Tutorial 04: Using Groups

Objectives

This tutorial will teach:

  • Creating and manipulating Group objects.

  • Combining multiple jobs via the Link1 command.

Overview

Substituent effects and linear free-energy relationships are an invaluable tool in physical organic chemistry. More recently, linear free-energy relationships have become important in the design of new ligands for organometallic chemistry. This approach, wherein key ligand properties are parameterized and used to model reaction outcomes through multilinear regression, has been popularized by Matt Sigman and others for reaction optimization.

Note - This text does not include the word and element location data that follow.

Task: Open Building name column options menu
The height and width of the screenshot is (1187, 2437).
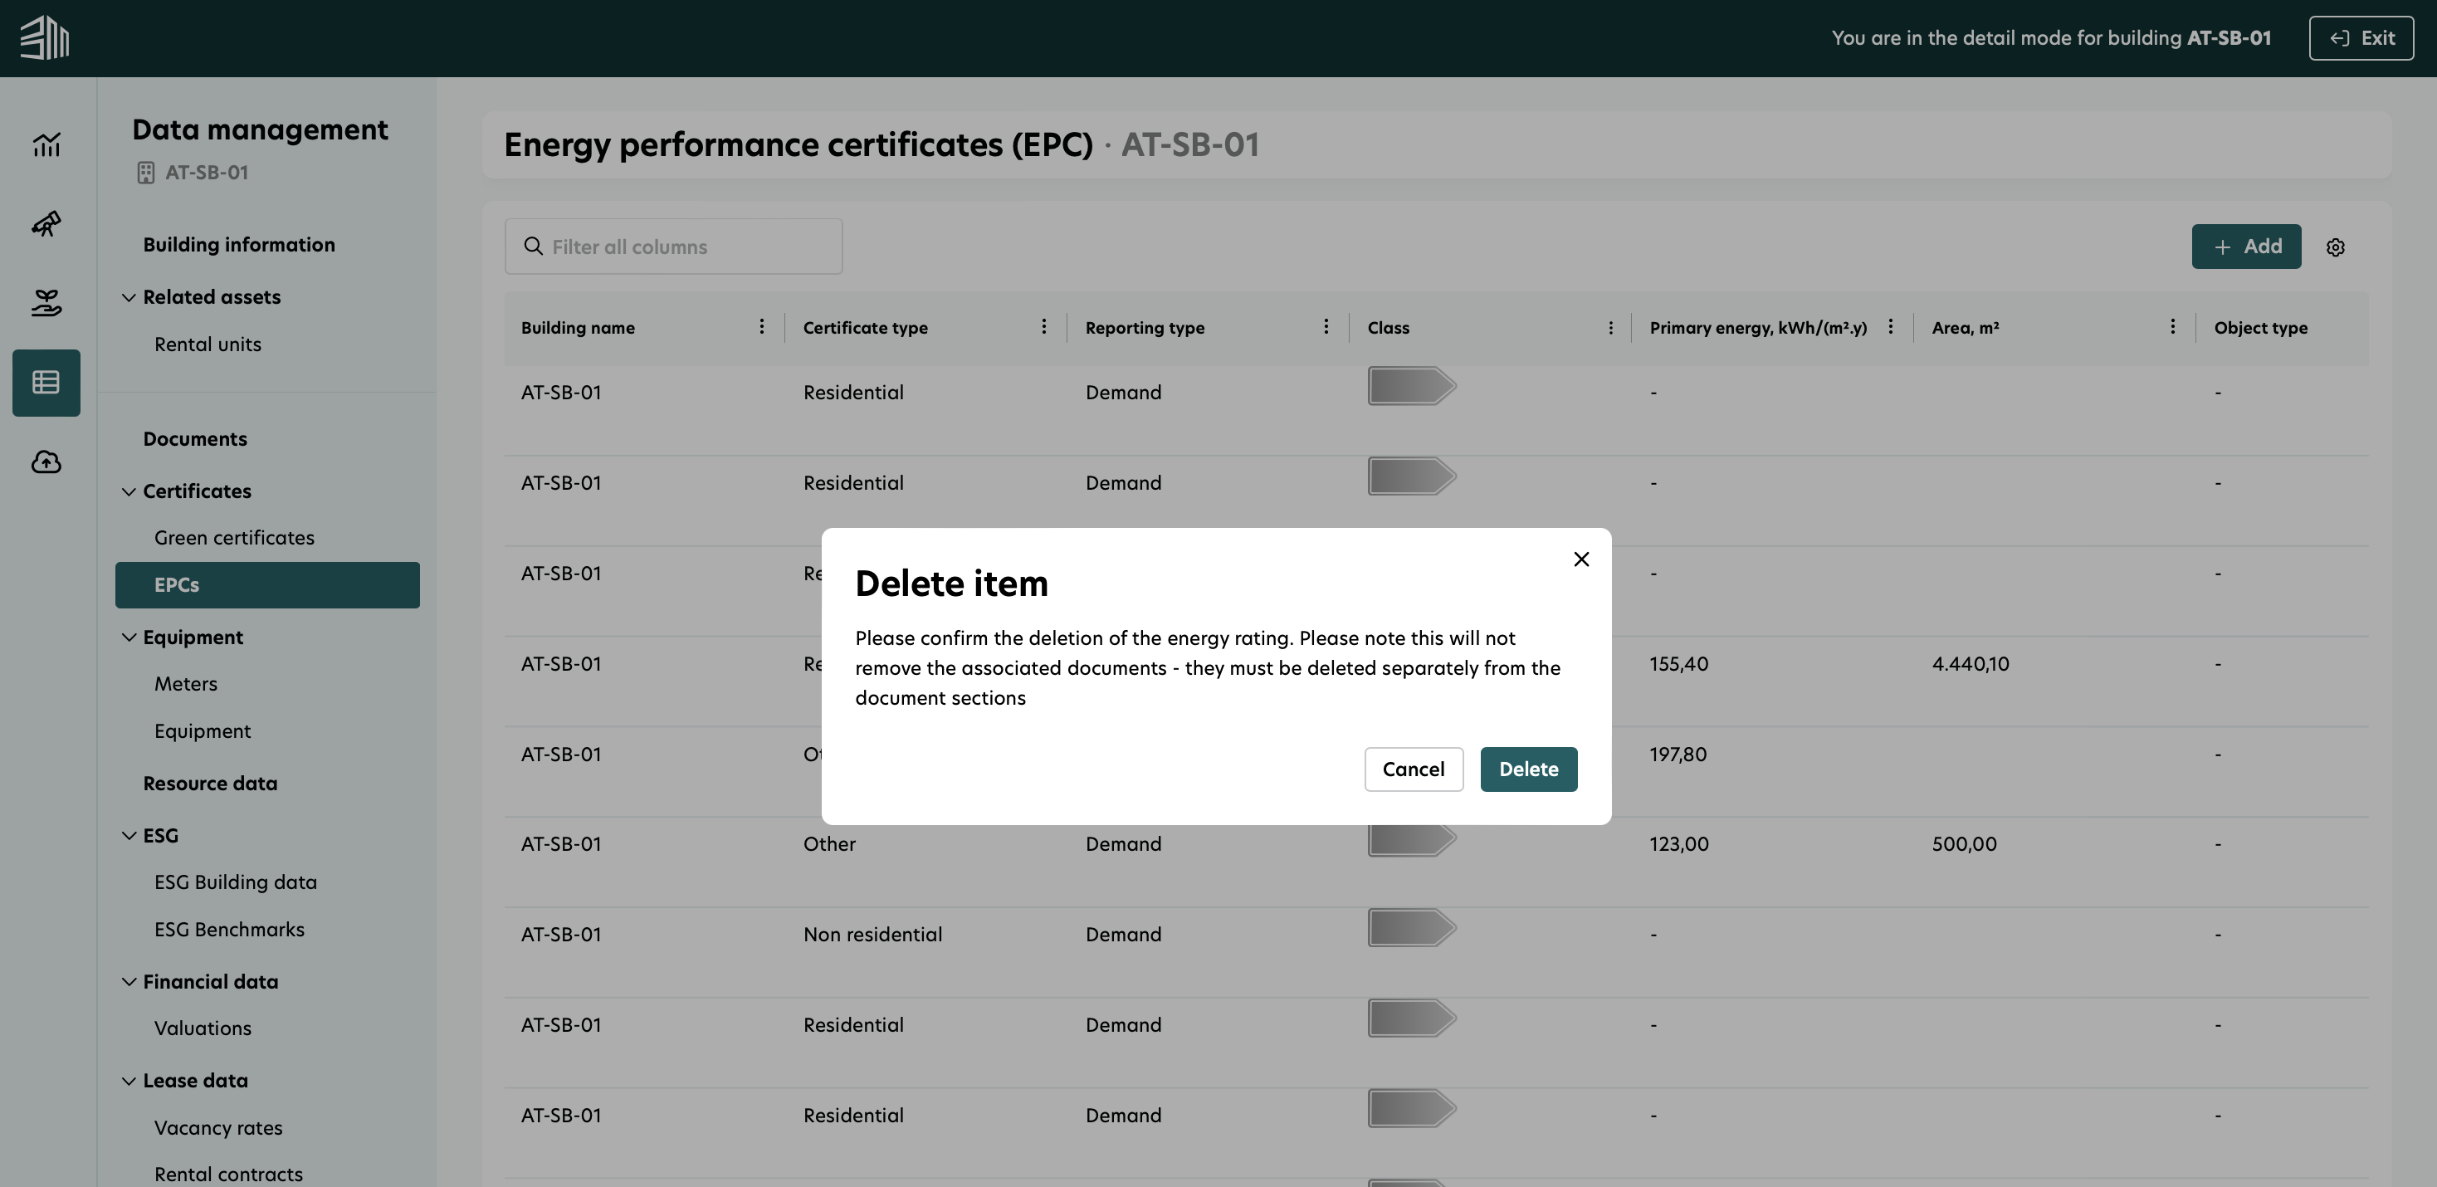Action: point(762,326)
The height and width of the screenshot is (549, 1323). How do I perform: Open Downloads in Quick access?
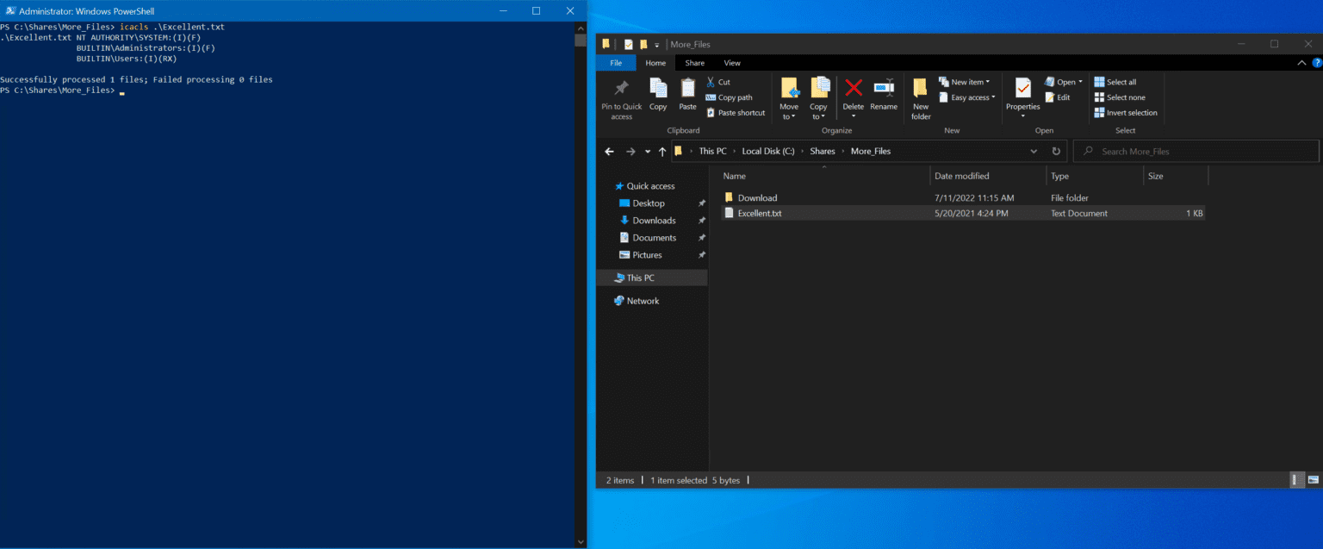pyautogui.click(x=654, y=221)
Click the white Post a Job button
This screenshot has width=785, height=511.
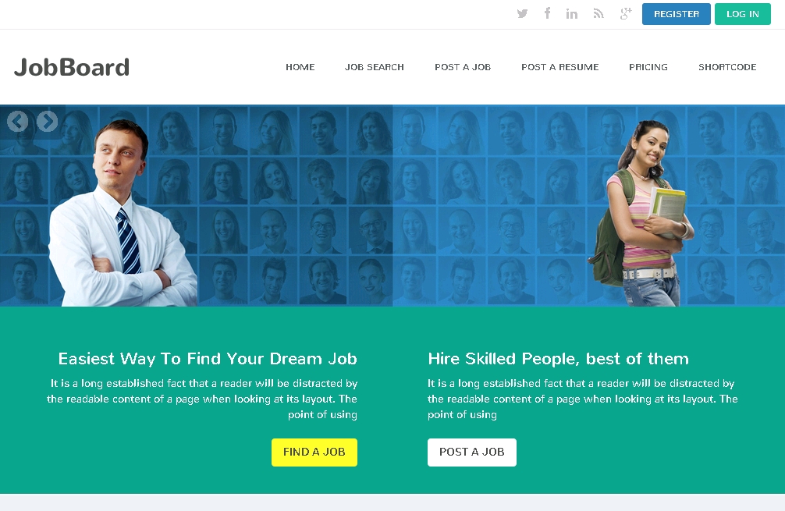click(471, 452)
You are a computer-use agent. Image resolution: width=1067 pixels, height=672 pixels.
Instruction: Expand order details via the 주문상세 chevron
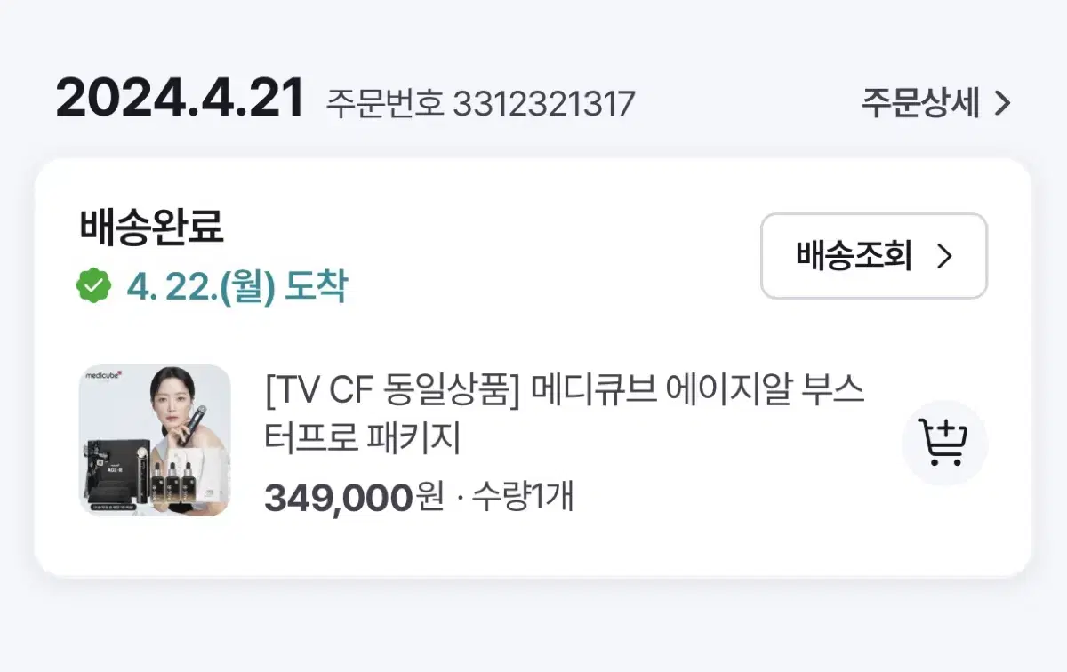click(x=1003, y=104)
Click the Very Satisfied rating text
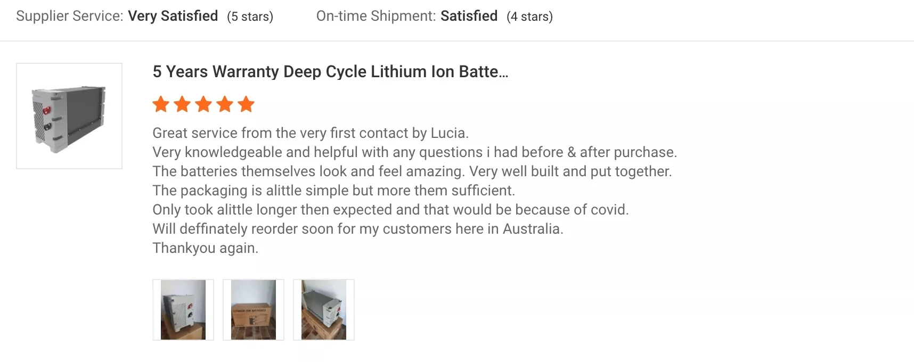914x362 pixels. point(173,16)
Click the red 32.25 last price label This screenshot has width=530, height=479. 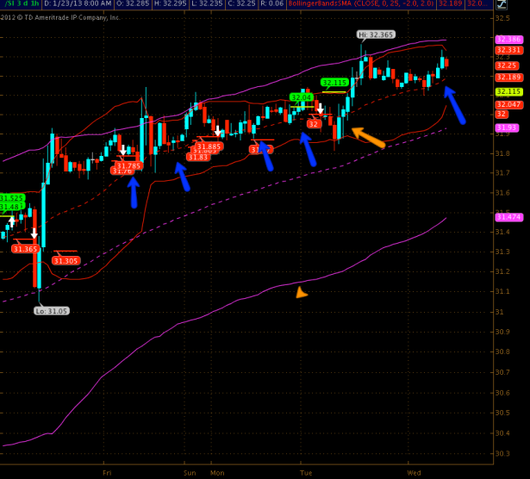coord(507,65)
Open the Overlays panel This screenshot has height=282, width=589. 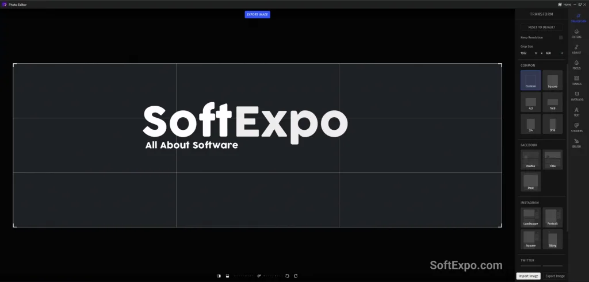[x=576, y=95]
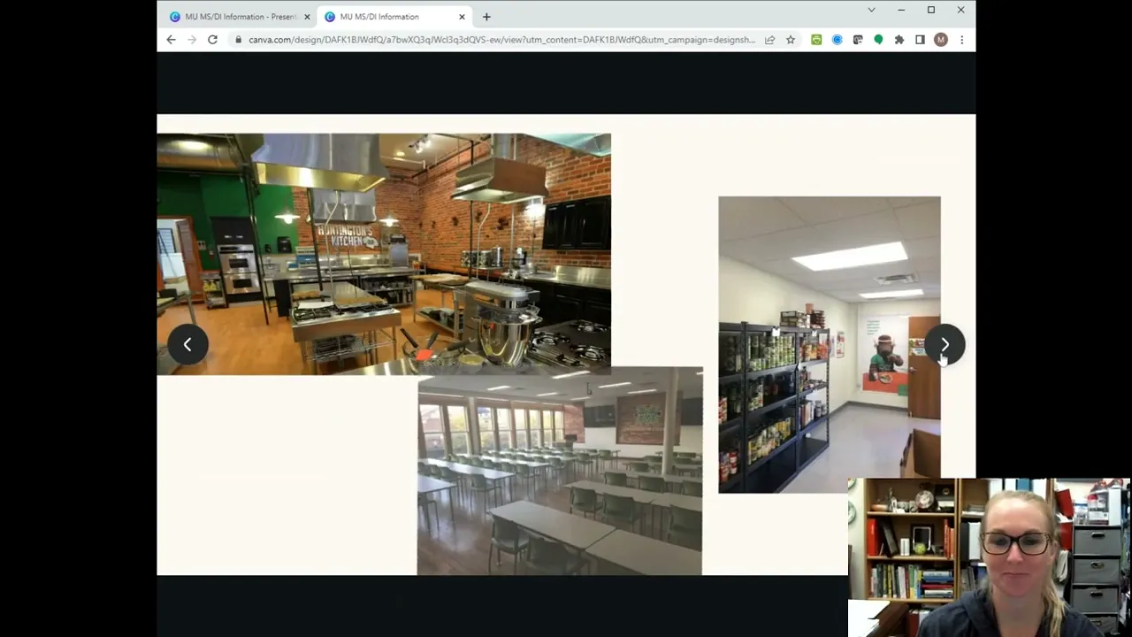Expand the tab search chevron
1132x637 pixels.
point(871,10)
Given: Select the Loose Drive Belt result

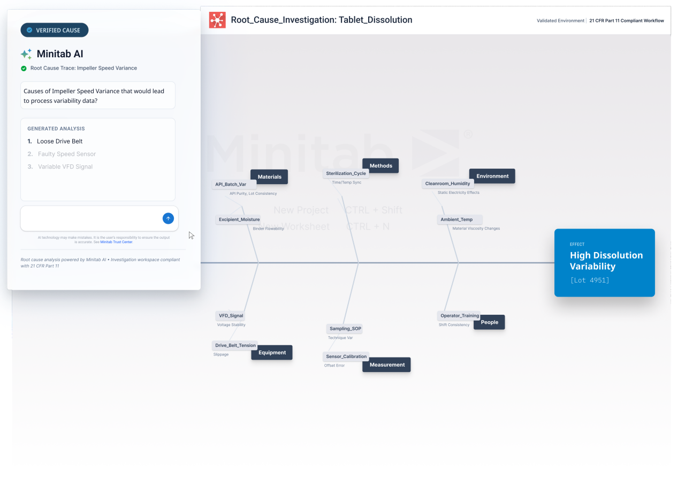Looking at the screenshot, I should coord(59,141).
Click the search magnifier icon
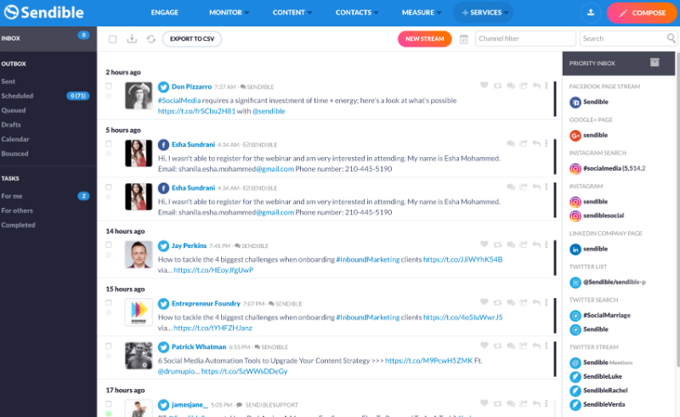Viewport: 680px width, 417px height. 672,39
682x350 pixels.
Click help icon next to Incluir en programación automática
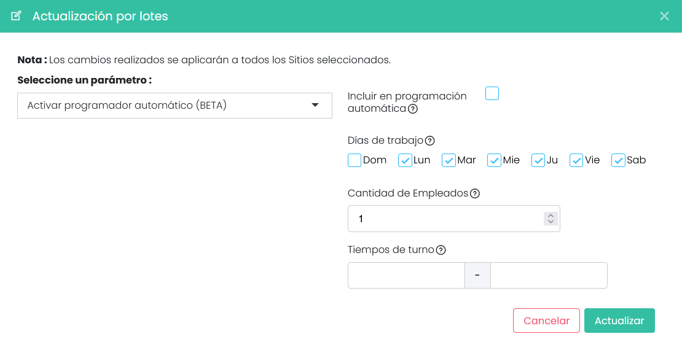414,109
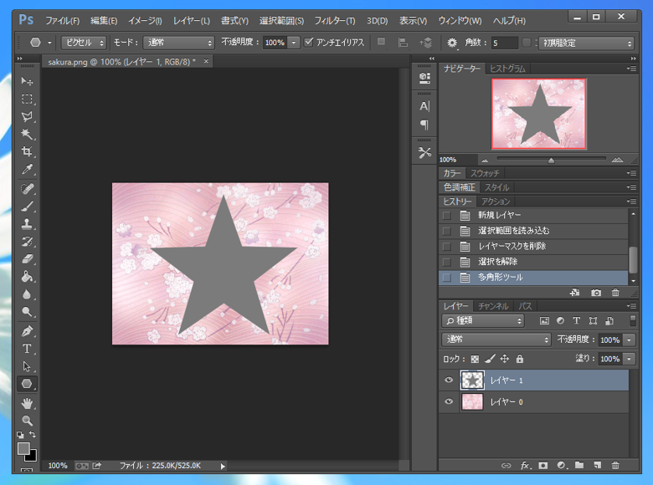Select the Zoom tool
Image resolution: width=653 pixels, height=485 pixels.
[x=27, y=421]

Key to this process is the choice of appropriate and informative ligand parameters. One such parameter, termed the Tolman electronic parameter (or ν), is the A1 carbonyl stretching frequency of L–Ni(CO)3 complexes. This stretching vibration is proportional to the degree of Ni(d) to CO(π*) backbonding: more π-acidic ligands compete with CO and reduce the backbonding, thereby shifting the vibration to higher frequencies. (For an excellent review by Tolman, see Chem Rev, 1977, 77, 313–348).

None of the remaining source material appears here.